▶ Work to do
Please reproduce everything in the branding text below, from "6. Research the" down to "help to you.", word for word.

▶ Text shown
────────────────────
I like to talk about the importance of brand when it comes to presenting our products and services to our target market and the world.
It is vital that, in the current climate, where people are clambering over each other to be seen, independent creatives take deliberate action in modelling a clearly defined brand for themselves.
People tell me that simply ‘being yourself’ is enough, for how you present your business to be called a brand. And this is certainly an important element of a brand, but there are more elements that make up a strong, recognisable brand.
The following are some ideas for clarifying the brand you are already building…
1. Identify your personal ‘quirks’ and make use of them
Your interesting traits, preferences and quirks are like fuel for a good brand. Have a think about what is particularly unique to you, and build it into how you present your brand’s message.
Author Seth Godin is particularly good at making his shiny bald head (one full of awesome insight) a part of his brand and a huge part of what makes him memorable.
2. Show you give a damn about presentation
Make sure that every aspect of how you present yourself, from your business cards, to your website, to your social media profile, shows care and effort.
Show that you care about your brand, your service and the people you deal with. This manifests itself in the smallest details, more than anything else.
3. Tidy Up
Tidy up anywhere you showcase the stuff you create, like your website and portfolio and your studio. This isn’t restricted to these areas. Your desk, your clothes and your own mind are other areas worth giving an occasional spring clean.
Tidying up creates clarity, not only in terms of your brand, but it will have a positive effect on your own vision of your own brand.
4. Start with your mission
Having a clear mission statement (or a main goal) to accompany your business and your brand is important. Everything else under ‘brand you’ can be defined by this, so it’s worth having one, and a good one at that.
5. Find out what your clients don’t know they want
This might require some research into some good old fashioned books on persuasion (of the good, positive kind) and marketing. Often people hire you or buy your products for reasons that aren’t explainable, but are actually more rooted to how human nature works.
If you can build this kind of awareness into how you present your stuff, you could really spice things up. And people wouldn’t even know how you did it.
6. Research the rest and do it differently
Know how your competition brands and sells themselves, then make your own brand entirely different and unique to you. Now you stand out.
7. Hire talent
Make use of the expertise of other talented people, paid or unpaid (asking for advice), to help build your brand based on your work and on what makes you tick. People with sound knowledge on branding in general could be a great help to you.
8. Add extra value
Strive for excellence and beyond. How can you add further value to your products and particularly your service? Adding consistent and unexpected extra value to your services will become part of your brand.
9. Incorporate ritual
Doing things ritualistically need not involve drinking snake’s blood every time you sit down to write your next short story, but taking consistent and repetitive action in the way you work, will build character and an image of you, which you can use to your advantage.
────────────────────
▶ Stored data
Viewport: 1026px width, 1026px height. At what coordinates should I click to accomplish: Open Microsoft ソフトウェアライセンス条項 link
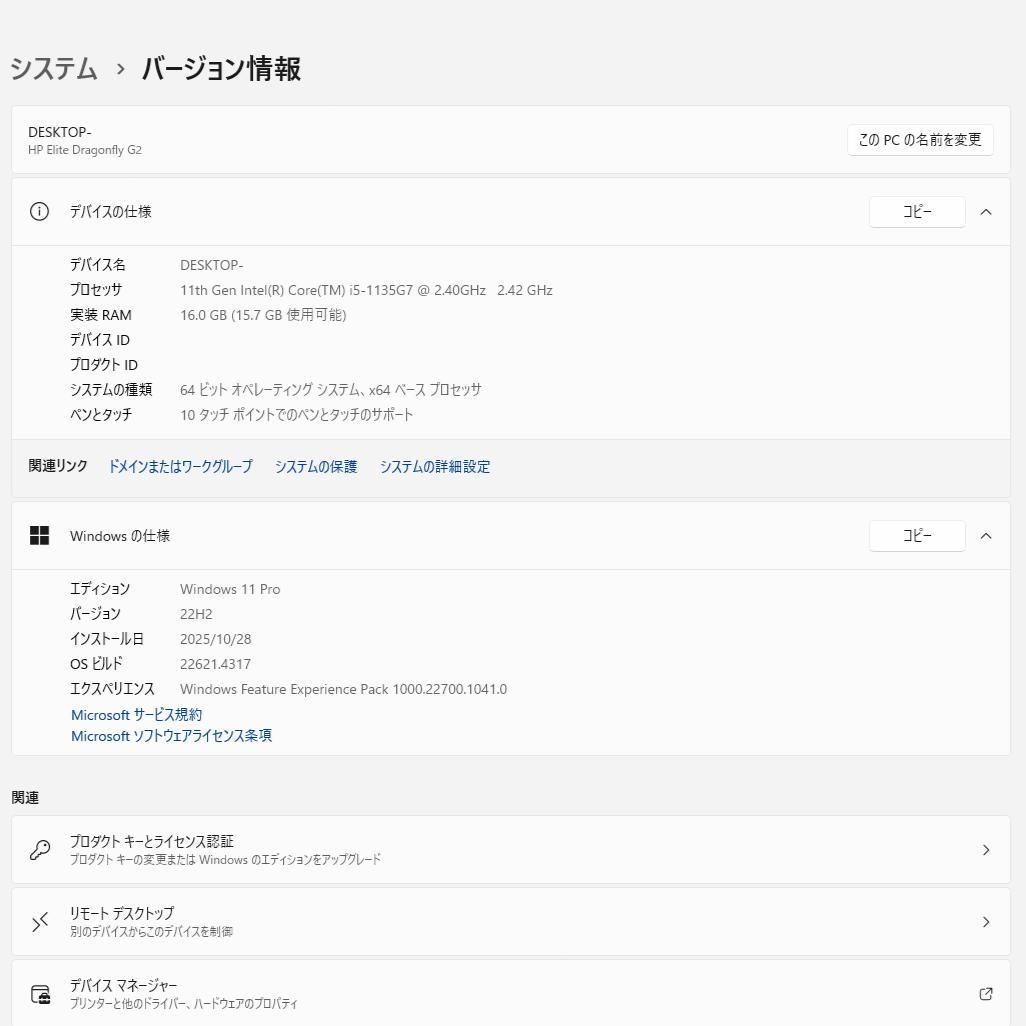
────────────────────
▶ Complete answer
6. Research the rest and do it differently
Know how your competition brands and sells themselves, then make your own brand entirely different and unique to you. Now you stand out.
7. Hire talent
Make use of the expertise of other talented people, paid or unpaid (asking for advice), to help build your brand based on your work and on what makes you tick. People with sound knowledge on branding in general could be a great help to you.